As a work around, this should do the trick, but it requires attributes
that in combination are equivalent (or close) to the id column.
Therefore its a bit iffy.
I’ve been hanging around this problem for a while now, if you want to
point me in the right direction I’ll look at the source and see if I
can do anything about it.
I’m hung up on this same problem, on the same platform, save for the
fact
that I’m using rails 1.1.4 and corresponding versions of its libraries.

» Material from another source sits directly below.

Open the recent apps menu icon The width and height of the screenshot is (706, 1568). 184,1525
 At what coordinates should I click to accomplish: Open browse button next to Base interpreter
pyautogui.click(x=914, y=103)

I took Travis’ suggestion, but extended it a bit, to make a good effort
to
insure that it returns the desired record: #my class is called Itinerary, and uses the created_at convention,
obviously
def after_create
write_attribute( ‘id’, Itinerary.find( :first, :select => ‘id’,
:conditions => [“name = ? and created_at = ?”, self.name,
self.created_at] ).id
)
end
This works, but it’s pretty ugly, and not 100% safe: what if two users
save
an Itinerary named “Trip to Houston” within one second of each other?
;-p
Q: It seems is that ActiveRecord?s save method doesn?t set the id
of the inserted row after saving the record to a SQLite database.
Is this an issue with SQLite or with ActiveRecord?
A: Make sure you have swig installed before installing sqlite3-
ruby! See the question immediately above this one for instructions.
I?ve had the exact problem and installing swig then re-install
sqlite3-ruby did fix it. One note: I believe sqlite3-ruby is the
preferred module (sudo gem install sqlite3-ruby).
and the relevant bit on installing swig:
On Mac OS X 10.4 Tiger, try uninstalling the gem (sudo gem
uninstall sqlite3), then use DarwinPorts or Fink to install SWIG
(sudo port install swig), making sure SWIG is in your PATH, then re-
install the SQLite3 gem (sudo gem install sqlite3).